**Action item:**
What you return must be exactly the lines running from the one with "Screen dimensions: 602x606" to the end of the data below, inclusive, and nothing more.

--

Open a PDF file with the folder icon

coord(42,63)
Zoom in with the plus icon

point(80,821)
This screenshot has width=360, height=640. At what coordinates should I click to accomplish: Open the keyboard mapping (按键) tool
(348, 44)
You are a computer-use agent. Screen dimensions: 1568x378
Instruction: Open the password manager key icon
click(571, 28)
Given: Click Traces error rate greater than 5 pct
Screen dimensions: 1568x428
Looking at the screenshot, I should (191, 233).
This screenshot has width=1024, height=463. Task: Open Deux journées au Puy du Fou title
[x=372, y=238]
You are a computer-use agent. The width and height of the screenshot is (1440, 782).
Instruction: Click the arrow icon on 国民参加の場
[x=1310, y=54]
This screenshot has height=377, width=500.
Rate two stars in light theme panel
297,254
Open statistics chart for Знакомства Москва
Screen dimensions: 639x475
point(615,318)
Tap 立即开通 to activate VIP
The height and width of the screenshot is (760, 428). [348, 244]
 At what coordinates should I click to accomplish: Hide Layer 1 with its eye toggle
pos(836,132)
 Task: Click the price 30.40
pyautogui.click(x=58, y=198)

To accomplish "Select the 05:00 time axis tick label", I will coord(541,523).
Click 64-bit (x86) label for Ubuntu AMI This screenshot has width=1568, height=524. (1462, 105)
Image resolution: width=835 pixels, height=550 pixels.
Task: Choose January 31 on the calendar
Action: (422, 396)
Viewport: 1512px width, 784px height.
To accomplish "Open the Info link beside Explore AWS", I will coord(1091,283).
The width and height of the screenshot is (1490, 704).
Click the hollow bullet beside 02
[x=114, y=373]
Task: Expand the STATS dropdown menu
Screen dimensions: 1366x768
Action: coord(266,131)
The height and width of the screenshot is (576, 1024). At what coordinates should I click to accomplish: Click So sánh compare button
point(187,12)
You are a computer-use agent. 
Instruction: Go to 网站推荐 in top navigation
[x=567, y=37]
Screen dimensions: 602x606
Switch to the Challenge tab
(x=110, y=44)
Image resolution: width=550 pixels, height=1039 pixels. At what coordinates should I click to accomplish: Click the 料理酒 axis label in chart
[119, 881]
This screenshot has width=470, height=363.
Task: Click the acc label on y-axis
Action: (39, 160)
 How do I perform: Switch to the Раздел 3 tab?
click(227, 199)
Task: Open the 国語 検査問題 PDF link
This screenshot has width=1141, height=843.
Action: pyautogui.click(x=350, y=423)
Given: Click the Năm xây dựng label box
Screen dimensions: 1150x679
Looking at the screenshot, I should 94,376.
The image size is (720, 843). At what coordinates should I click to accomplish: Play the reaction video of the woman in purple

--

**Final answer:**
Screen dimensions: 602x606
Switch to the Challenge tab
(x=110, y=44)
Image resolution: width=550 pixels, height=1039 pixels. At what coordinates should I click to accomplish: Click the 料理酒 axis label in chart
[119, 881]
This screenshot has width=470, height=363.
Task: Click the acc label on y-axis
Action: (39, 160)
 How do I perform: Switch to the Раздел 3 tab?
click(227, 199)
Task: Open the 国語 検査問題 PDF link
This screenshot has width=1141, height=843.
Action: pyautogui.click(x=350, y=423)
Given: Click the Năm xây dựng label box
Screen dimensions: 1150x679
Looking at the screenshot, I should 94,376.
The image size is (720, 843). At what coordinates should I click to accomplish: Play the reaction video of the woman in purple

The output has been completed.